For the first time in a long while, he prayed: “Lord, if you could, please turn that dog. I sure need a little help to get out of this one.”
But when the dog was within about a hundred yards, it evidently picked up his scent for it yelped with a new intensity and began loping right toward his hiding place.
“Well, it’s now or never. Feet don’t fail me now!” With a yell that seemed to be a curious mixture of pent-up rage and extreme fear, he jumped up and started running. It so happened the men were looking back toward the house when he leaped up and made the first few steps. The recognizing bark of the dog and Joseph’s own yell wheeled them quickly back around. He never knew if it was one or two shots he heard. It all happened very fast and he definitely wasn’t in any mood to look back. He heard the pellets whistle past him and felt a sting above his left elbow. In spite of the painful dog bite on his leg and the burning of the wound in his arm, he was making tracks for the cover of the trees. With great strides he was hurdling the potato rows he had been working earlier in the day.
In the coming years, after enough time had passed to dull the pain and allow some humor, Joseph would regale men sitting around the campfire with what he called “Me famous wild Irish potato run.” It was especially a favorite story of the young boys who loved hearing him tell it in his rich Irish brogue replete with his renditions of yelling, guns firing, and dog barking.
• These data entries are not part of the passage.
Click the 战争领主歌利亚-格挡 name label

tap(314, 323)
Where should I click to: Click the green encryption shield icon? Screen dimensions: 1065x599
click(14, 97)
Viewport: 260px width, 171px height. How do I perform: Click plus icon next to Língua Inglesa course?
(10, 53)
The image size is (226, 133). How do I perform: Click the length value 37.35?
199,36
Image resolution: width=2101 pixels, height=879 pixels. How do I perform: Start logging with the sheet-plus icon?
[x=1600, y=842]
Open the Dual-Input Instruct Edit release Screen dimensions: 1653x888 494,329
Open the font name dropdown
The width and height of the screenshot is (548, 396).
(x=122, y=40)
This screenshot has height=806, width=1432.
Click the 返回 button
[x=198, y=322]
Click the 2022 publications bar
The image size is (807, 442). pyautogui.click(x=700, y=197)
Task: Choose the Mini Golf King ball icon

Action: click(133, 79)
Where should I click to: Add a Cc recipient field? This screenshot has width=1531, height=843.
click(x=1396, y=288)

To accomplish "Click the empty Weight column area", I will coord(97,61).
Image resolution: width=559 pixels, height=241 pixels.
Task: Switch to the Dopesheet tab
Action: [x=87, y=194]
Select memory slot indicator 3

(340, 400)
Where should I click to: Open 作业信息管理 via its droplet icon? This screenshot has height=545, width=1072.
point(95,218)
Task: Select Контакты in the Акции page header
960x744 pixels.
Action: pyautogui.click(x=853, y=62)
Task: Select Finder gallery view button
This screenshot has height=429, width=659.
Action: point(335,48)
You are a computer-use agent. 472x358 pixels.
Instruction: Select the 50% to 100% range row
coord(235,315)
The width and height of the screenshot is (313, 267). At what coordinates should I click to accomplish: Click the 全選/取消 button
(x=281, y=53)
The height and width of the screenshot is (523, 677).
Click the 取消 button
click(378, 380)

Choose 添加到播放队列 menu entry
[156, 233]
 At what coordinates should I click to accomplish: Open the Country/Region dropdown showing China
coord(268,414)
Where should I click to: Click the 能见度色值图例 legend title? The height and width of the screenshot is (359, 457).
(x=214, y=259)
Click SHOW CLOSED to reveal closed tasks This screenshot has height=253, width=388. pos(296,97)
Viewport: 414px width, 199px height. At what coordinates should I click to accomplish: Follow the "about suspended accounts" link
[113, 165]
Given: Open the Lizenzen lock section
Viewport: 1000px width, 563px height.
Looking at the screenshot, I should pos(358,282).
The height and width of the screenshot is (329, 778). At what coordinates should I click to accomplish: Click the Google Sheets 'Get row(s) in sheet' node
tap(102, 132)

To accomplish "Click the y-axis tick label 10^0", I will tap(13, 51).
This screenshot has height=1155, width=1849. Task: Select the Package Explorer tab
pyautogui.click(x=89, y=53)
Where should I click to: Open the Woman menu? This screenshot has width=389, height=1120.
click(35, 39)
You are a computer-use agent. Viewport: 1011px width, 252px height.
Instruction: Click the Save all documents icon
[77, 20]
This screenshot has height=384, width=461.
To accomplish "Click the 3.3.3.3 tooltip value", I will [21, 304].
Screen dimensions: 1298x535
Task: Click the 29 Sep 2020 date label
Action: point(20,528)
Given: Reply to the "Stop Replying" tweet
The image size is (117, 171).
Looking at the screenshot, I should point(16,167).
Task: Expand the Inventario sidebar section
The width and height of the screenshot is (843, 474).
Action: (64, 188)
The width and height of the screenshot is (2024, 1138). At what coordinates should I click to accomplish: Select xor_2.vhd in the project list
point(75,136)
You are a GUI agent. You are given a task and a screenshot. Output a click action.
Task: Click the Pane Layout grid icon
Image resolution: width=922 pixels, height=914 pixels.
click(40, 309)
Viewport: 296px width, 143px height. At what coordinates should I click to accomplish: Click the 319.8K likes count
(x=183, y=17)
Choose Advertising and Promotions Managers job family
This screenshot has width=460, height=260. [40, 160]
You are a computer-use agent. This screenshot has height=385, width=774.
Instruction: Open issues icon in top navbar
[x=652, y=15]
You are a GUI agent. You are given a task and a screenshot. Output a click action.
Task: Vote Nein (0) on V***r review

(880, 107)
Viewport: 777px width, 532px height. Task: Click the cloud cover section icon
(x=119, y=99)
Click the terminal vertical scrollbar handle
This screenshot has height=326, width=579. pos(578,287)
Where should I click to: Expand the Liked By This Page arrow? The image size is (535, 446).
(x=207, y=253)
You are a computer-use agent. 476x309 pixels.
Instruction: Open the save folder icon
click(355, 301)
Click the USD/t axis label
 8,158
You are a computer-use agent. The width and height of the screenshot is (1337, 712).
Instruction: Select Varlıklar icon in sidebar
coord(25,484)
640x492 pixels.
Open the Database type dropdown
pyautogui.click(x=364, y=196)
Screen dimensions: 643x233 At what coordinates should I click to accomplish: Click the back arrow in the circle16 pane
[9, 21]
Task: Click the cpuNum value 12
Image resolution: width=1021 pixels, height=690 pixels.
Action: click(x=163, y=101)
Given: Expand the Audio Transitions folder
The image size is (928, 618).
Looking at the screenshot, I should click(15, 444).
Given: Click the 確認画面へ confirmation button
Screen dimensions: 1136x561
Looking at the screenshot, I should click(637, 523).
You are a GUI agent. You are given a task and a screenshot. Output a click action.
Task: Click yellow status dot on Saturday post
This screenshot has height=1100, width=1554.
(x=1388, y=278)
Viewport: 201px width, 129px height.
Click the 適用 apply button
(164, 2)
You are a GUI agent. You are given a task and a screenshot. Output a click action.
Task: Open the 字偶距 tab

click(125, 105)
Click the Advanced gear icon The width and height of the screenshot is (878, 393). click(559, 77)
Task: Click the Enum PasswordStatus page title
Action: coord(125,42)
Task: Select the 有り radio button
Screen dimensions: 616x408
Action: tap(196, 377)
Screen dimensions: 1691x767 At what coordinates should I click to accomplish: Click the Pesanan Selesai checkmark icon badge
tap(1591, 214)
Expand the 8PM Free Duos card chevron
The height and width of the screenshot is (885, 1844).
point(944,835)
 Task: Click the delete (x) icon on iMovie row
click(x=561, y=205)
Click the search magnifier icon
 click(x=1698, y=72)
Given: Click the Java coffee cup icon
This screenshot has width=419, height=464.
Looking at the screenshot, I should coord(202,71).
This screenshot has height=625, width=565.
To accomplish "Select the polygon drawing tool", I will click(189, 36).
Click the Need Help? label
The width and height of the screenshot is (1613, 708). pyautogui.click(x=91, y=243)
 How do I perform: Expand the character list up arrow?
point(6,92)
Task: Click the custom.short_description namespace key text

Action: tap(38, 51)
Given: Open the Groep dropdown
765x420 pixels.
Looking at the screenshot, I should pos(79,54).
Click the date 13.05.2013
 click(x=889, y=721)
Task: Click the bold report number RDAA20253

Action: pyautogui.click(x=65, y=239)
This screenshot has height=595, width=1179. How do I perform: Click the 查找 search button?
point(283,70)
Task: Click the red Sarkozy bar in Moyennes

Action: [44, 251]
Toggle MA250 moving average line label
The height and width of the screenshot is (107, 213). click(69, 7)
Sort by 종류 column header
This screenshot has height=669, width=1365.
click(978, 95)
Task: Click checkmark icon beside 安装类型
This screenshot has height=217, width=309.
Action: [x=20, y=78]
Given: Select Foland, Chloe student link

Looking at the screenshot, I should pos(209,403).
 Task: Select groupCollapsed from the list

But there was nothing funny about it on that March afternoon in 1849. With the cover of the trees, Moore was now screened from the guns but he never even considered slowing down. He ran a long time, before the baying of the hound faded behind him. Finally he stopped, stooped over, placing his hands on his knees and trying to get air into his oxygen-starved lungs. Looking back, he saw his pursuers holding the dogs and watching him from a distance of a quarter mile. He heard Smith holler with cupped hands in a distinctly English accent, “You can run young ‘Irsh’ but you can’t hide. We’ll get you tomorrow or the next day. It’s only a matter of time… Jest a matter of time.”